> **What you will do**
A. Answer these questions about the Portugal article, marking each answer (i), (ii), (iii):
(i) Who wrote the article, and where was it published?
(ii) What population does it give for Portugal?
(iii) Which U.S. state does it compare Portugal to, and what population does it give for that state?
B. Please reproduce word for word everything in the Portugal article from "A headline in" down to "a good way.".
C. List every group of people that the Portugal article names as part of the mix of Californians arriving in Portugal.

> **Page excerpt**
Start of Block

A section of the beach in Nazare, Portugal. (or it was--now it looks like Malibu)
Article by Michael Reagan in NewsMax
Calif. Puts Portugal in Line for the Next 'Paradise Lost'
We know it’s poor manners to gloat about the misfortunes of others, but the schadenfreude is running strong here today.
We’ve warned for months that states run by people who think importing Californians is a free lunch are in for a rude awakening.
Now, it has happened to an entire country!
Poor Portugal.
A headline in the Los Angeles Times makes our point for us, "Welcome to Portugal, the new expat haven. Californians, please go home."
Portugal, for the time being, is so affordable people who lived in trailers in California can enjoy a two-story, rooftop apartment "for a fraction of the rent."
Our trailer refugee is a perfect example of leftists fleeing what leftism has wrought, "Her escape from her native California came amid growing costs of living, encroaching wildfires and a waning sense of safety after the burglary of a neighbor’s home."
And she’s not alone in her obliviousness, "Within the mix of retirees, digital nomads and young families fed up with issues including the costs of housing and healthcare, Trumpian politics and pandemic policies, Californians are making themselves known in a country once considered the forgotten sibling of Spain."
"Known" and not in a good way.
Portugal is a small country of only 10.3 million and it's discovering, like North Carolina before it (population 10.7 million), that importing thousands of foreigners with strange ideas puts a real burden on the culture and residents already there.
There's no real upside to encouraging people who don’t speak the language, don’t value the culture, tend to congregate with other foreigners and who have a special sense of entitlement to migrate to your land.
The Portuguese’ first clue should have been when the newcomers began pestering them with questions regarding where to find the best this, or the best that.

End of Block

> **Data section**
Start of Block

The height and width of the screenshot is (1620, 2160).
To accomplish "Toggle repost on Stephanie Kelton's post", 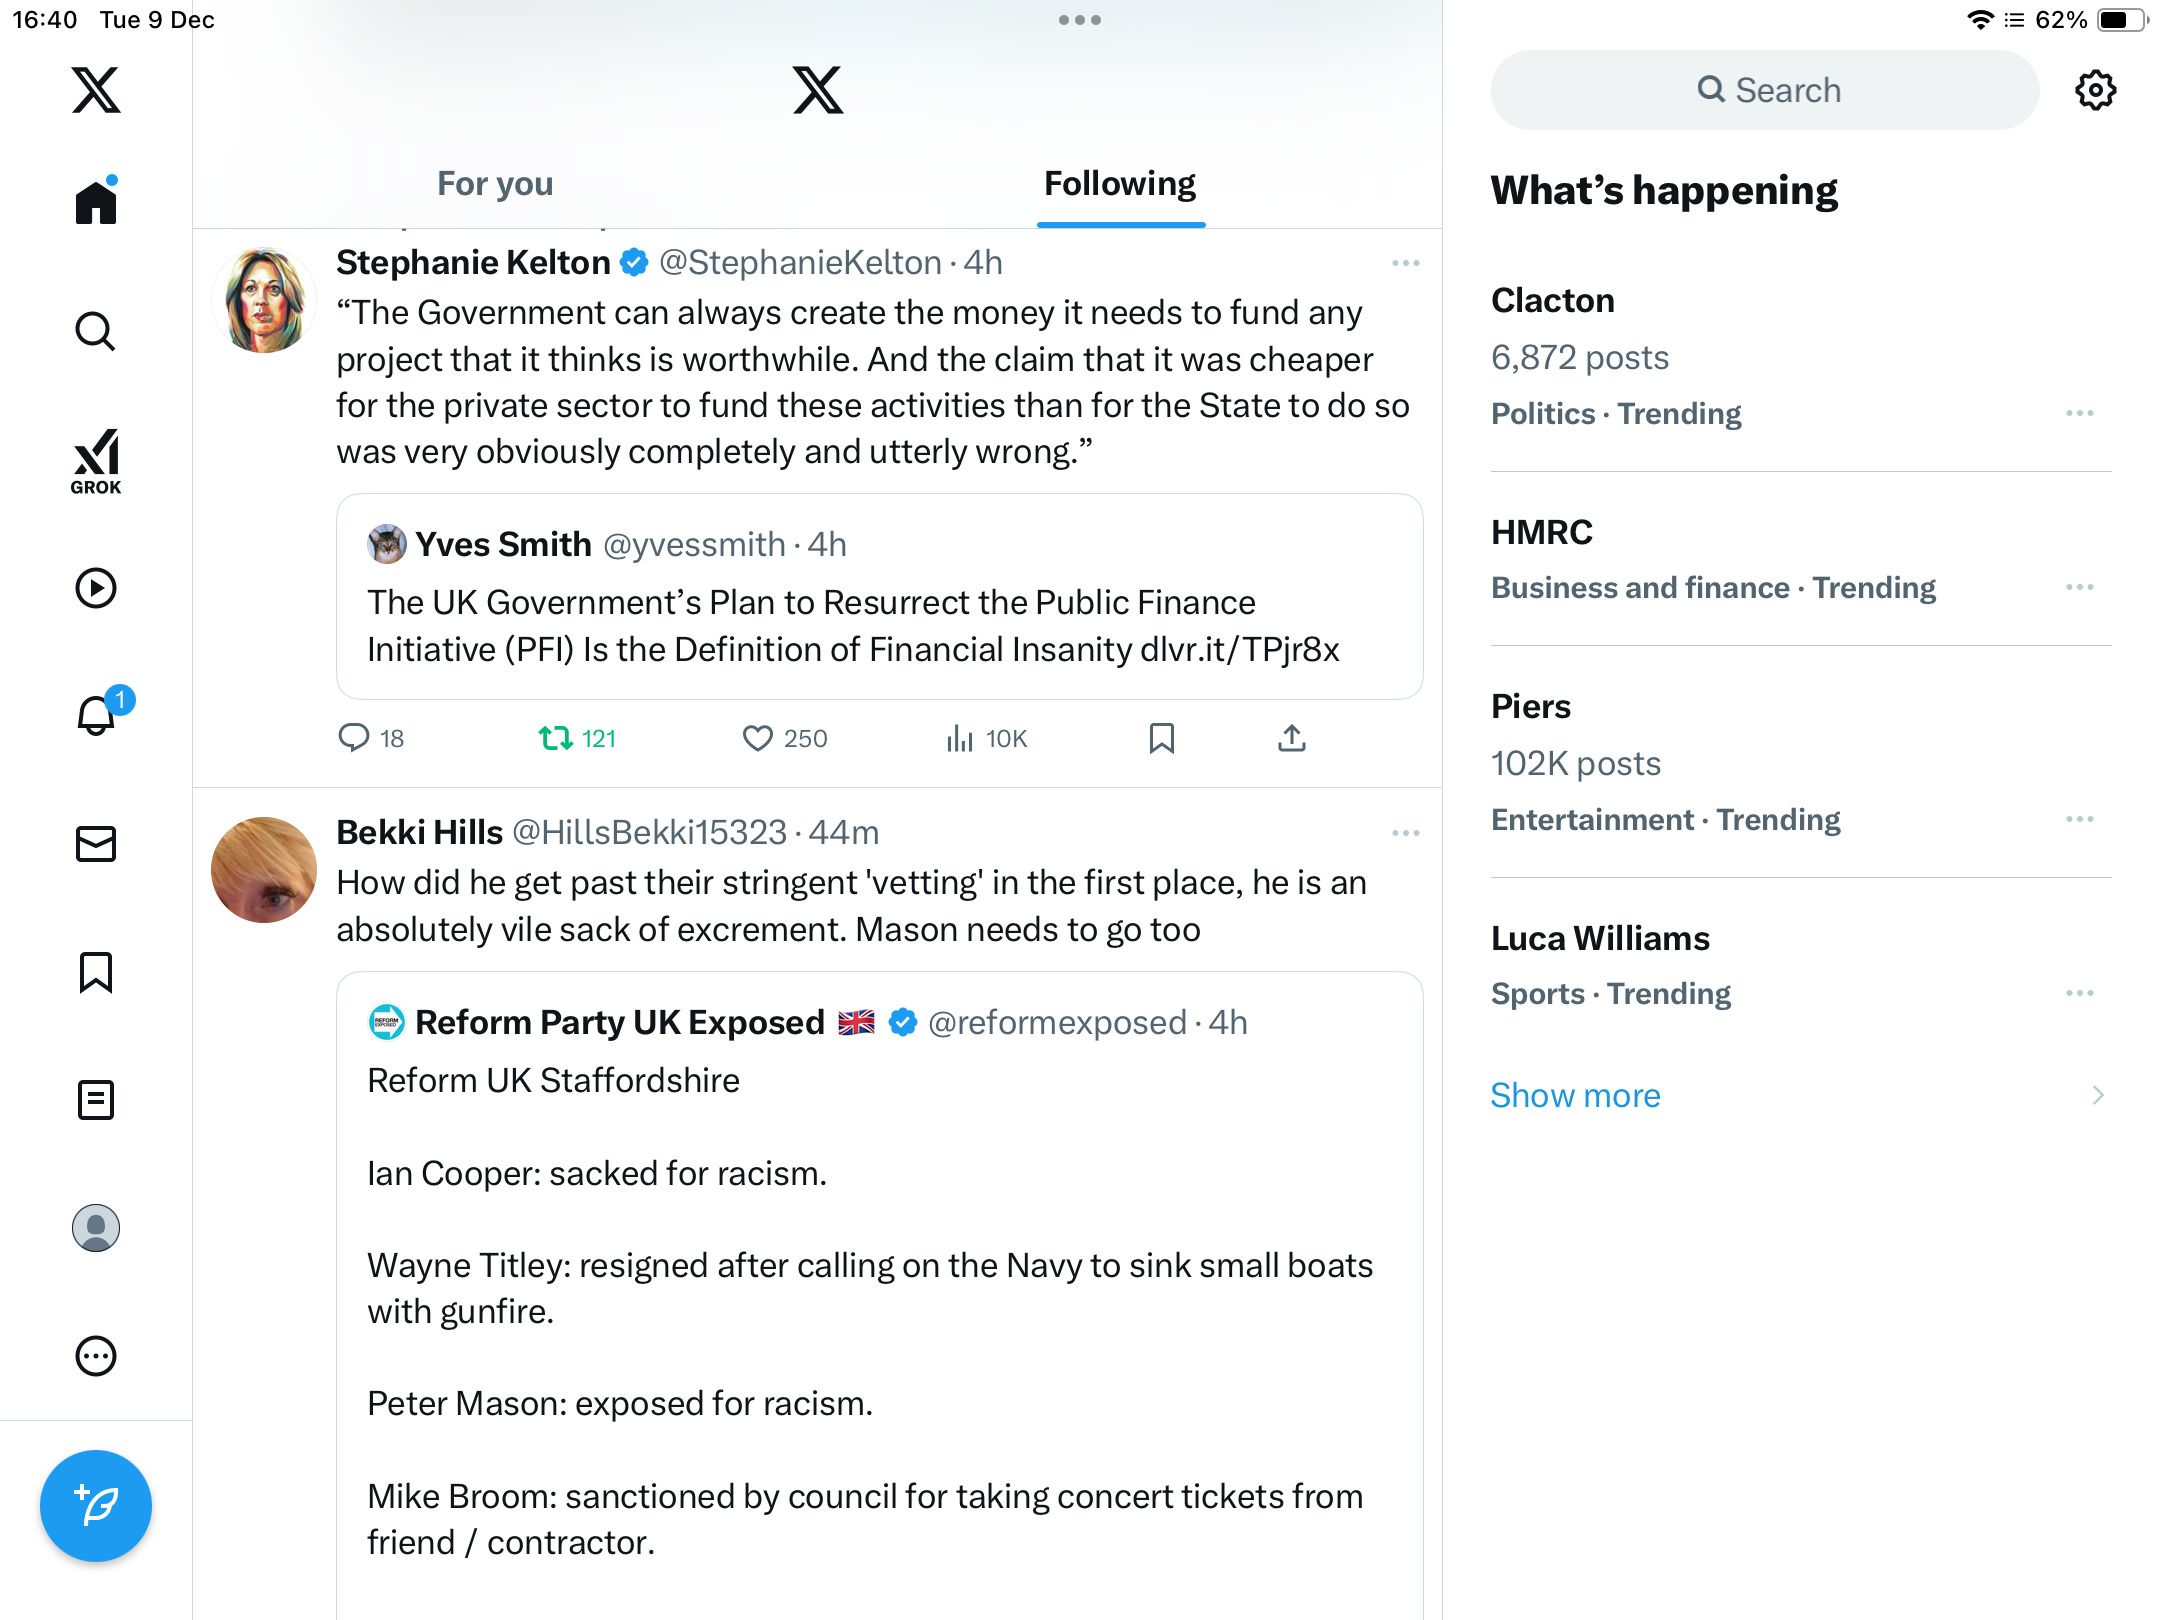I will (x=556, y=738).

End of Block

> **Activity answers**
A.
(i) Michael Reagan, in NewsMax
(ii) 10.3 million
(iii) North Carolina, with a population of 10.7 million

B.
A headline in the Los Angeles Times makes our point for us, "Welcome to Portugal, the new expat haven. Californians, please go home."
Portugal, for the time being, is so affordable people who lived in trailers in California can enjoy a two-story, rooftop apartment "for a fraction of the rent."
Our trailer refugee is a perfect example of leftists fleeing what leftism has wrought, "Her escape from her native California came amid growing costs of living, encroaching wildfires and a waning sense of safety after the burglary of a neighbor’s home."
And she’s not alone in her obliviousness, "Within the mix of retirees, digital nomads and young families fed up with issues including the costs of housing and healthcare, Trumpian politics and pandemic policies, Californians are making themselves known in a country once considered the forgotten sibling of Spain."
"Known" and not in a good way.

C.
Retirees
Digital nomads
Young families